What is the inspiration behind Citizen Supply?

The inspiration for Citizen Supply was always our local community. I started off in 2010 as a freelance photographer and that eventually led to me opening up Foster, a co-working space for artists and self-starter types. The co-working space had a studio in it and we started hosting maker pop-ups out of there every quarter or so. Those pop-ups really showed me how rewarding it was to be a platform that benefited others by inviting  the community into an experience. That little pop-up turned into Citizen Supply in just 1 year. 

How do you source the products and brands featured in the shop?

In the beginning, we simply sourced from our pop-up network and took on pretty much anyone who was willing to risk it with us. We launched the store in a little over 3 months and were really scrambling to try and fill it. Over the years sourcing has looked like everything from hunting through Instagram, attending trade shows, or getting referrals from other vendors. Our team is definitely figuring this out as we go and I’ve been lucky enough to have a Sally Diguette along on this ride with me since day one. She took over vendor and product curation in mid 2017 and has really created a consistent vendor program since then. Citizen Supply started with around 40 vendors and we’re now averaging about 180 vendors in the store at any given time. 

How do you feel about being a small business in 2020? And a resource for other small businesses? 

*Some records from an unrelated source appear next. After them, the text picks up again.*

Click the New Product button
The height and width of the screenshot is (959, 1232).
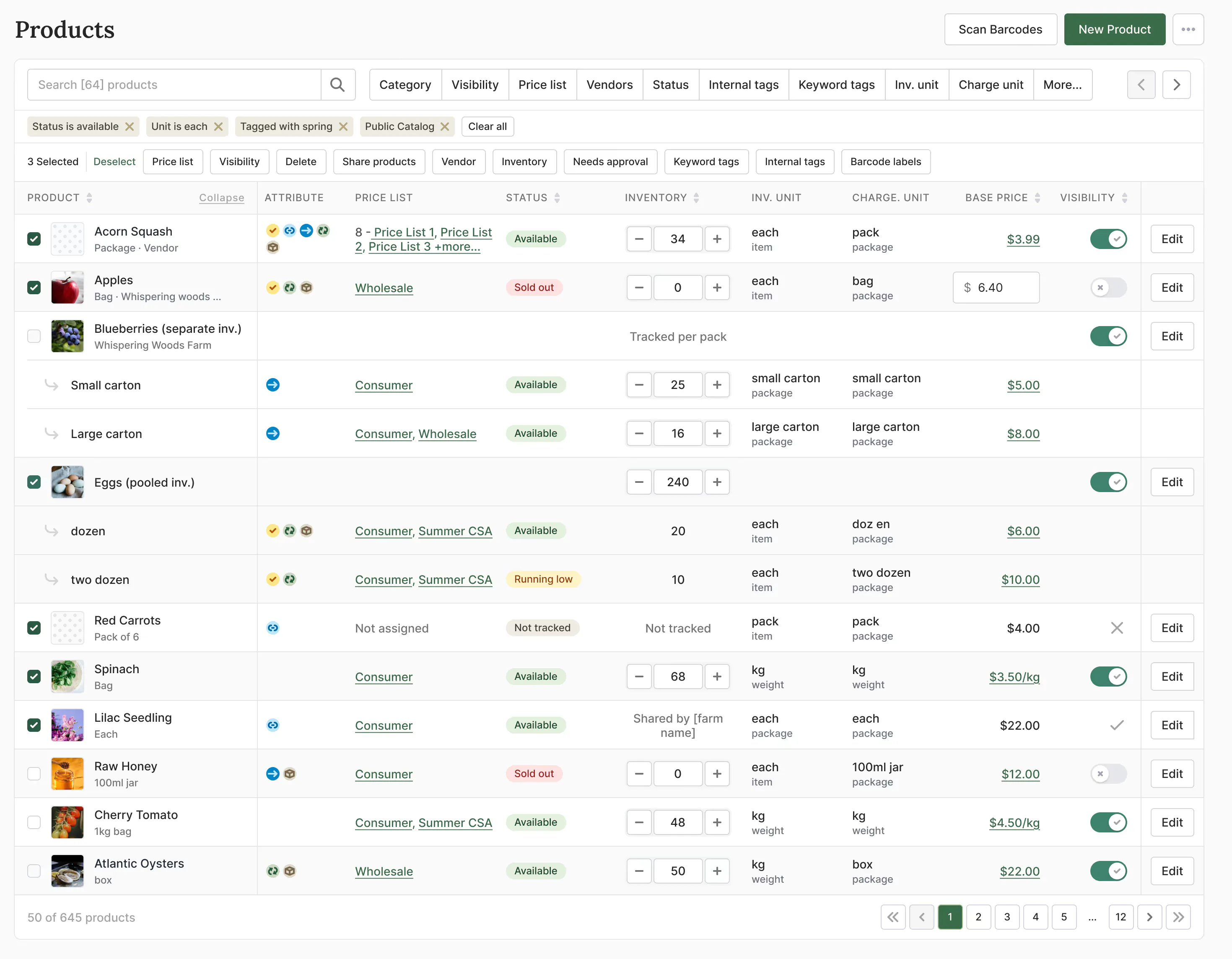pos(1114,29)
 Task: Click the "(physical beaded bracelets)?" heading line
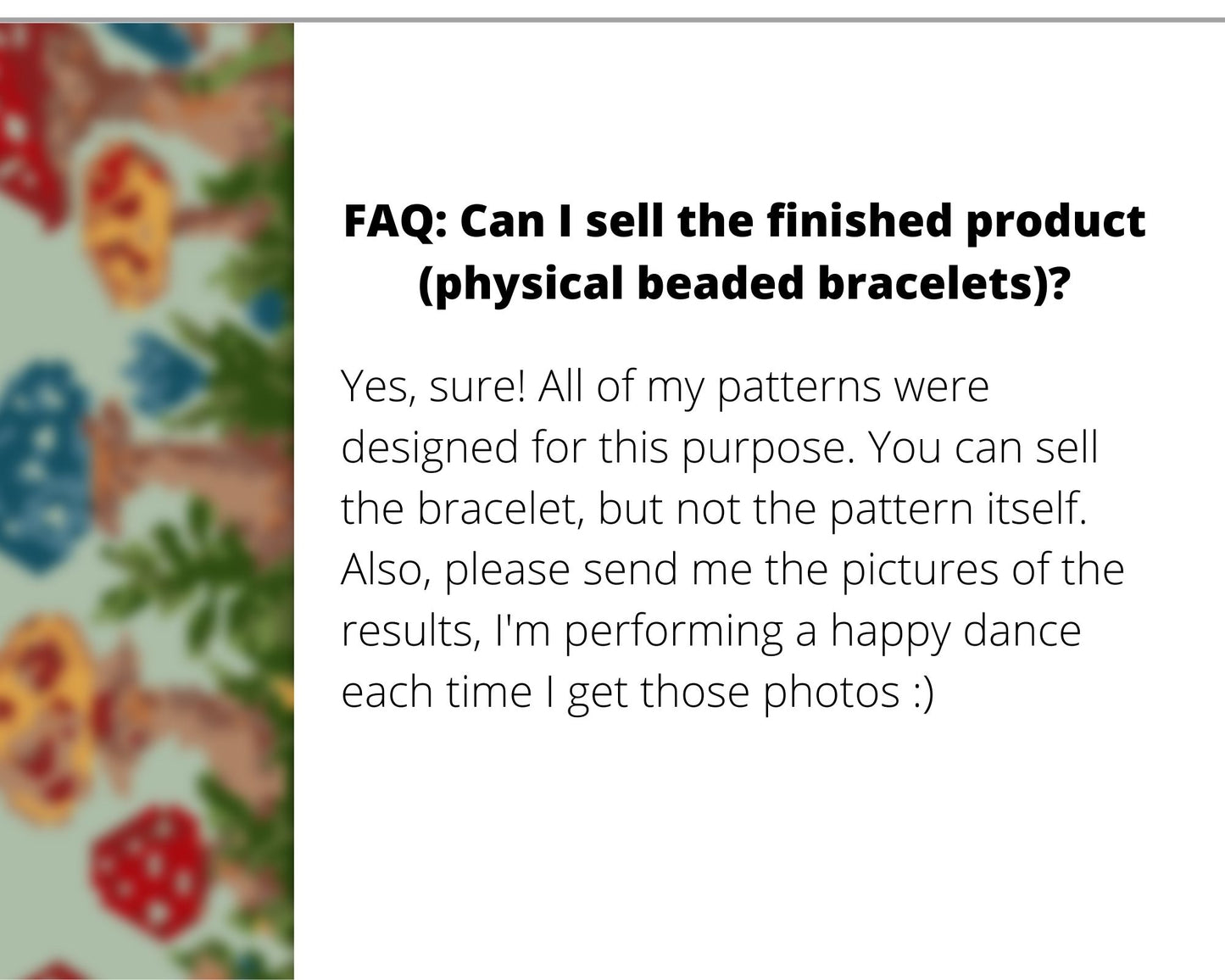743,283

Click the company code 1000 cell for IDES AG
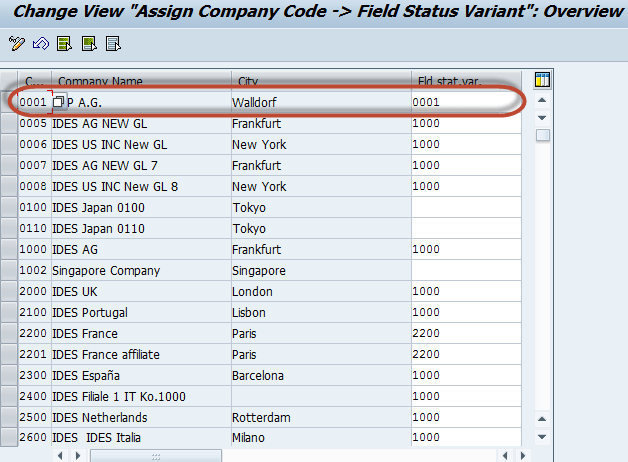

I’m a pretty big optimist, but 2020 definitely made that outlook hard to keep. 2020 has had a way of exposing all the cracks in businesses. Team trust, financial stability, customer loyalty…etc. I heard a saying that went something like “you go into a crisis with that cash you have in the bank.” Meaning that it’s incredibly hard to restructure core areas during a crisis. We were going into this year counting on it being a stabilizing year and it had all signs of being that before the March shutdown. I’m incredibly proud of our leadership team for doing the work needed to get us to this point in the year. It’s basically been a year of baby steps, but as of now our team culture is the best I’ve ever seen it and I truly am excited about what’s to come.  The vendors we work with are incredible and I think once we get our groove back, Citizen Supply will grow 5x what it would have without the lessons learned from this year. 

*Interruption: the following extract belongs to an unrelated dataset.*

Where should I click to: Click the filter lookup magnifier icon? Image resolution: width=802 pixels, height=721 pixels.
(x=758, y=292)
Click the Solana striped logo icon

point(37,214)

How do you foster a sense of community with your customers (especially right now)?

For the most part we just made everything about the community as best we could. It didn’t feel right to keep with the same messaging as always and we wanted to make sure everyone knew first and foremost we’re about our community. Likewise [our bar] did a daily Insta Live cocktail workshop called Quarantini Time which was really fun and slightly chaotic. Citizen Supply kept all messaging encouraging and focused on what was happening. Our community up until March 2020 has predominately been in the physical space so this has been an extremely new experience for us no navigate a virtual world, but it’s one that we look to continue to do better with even once customers start coming out to shop. 

What’s ahead for Citizen Supply? 

That’s always a dangerous question to ask me :) There are several scenarios but right now we are working on how to bring our in store model online. We’ve proven the concept in a physical store and I’m excited to take the next step to bring it to those located outside of the Atlanta area. We’re also doing our first pop-up this winter season in an effort to continually create more opportunities for the vendors we work with. It’s also a great practice run for when we open up in a new market [tbd]. However, the main thing we are working on is strengthening our team and culture internally so that when the external growth does come, we’re ready for it!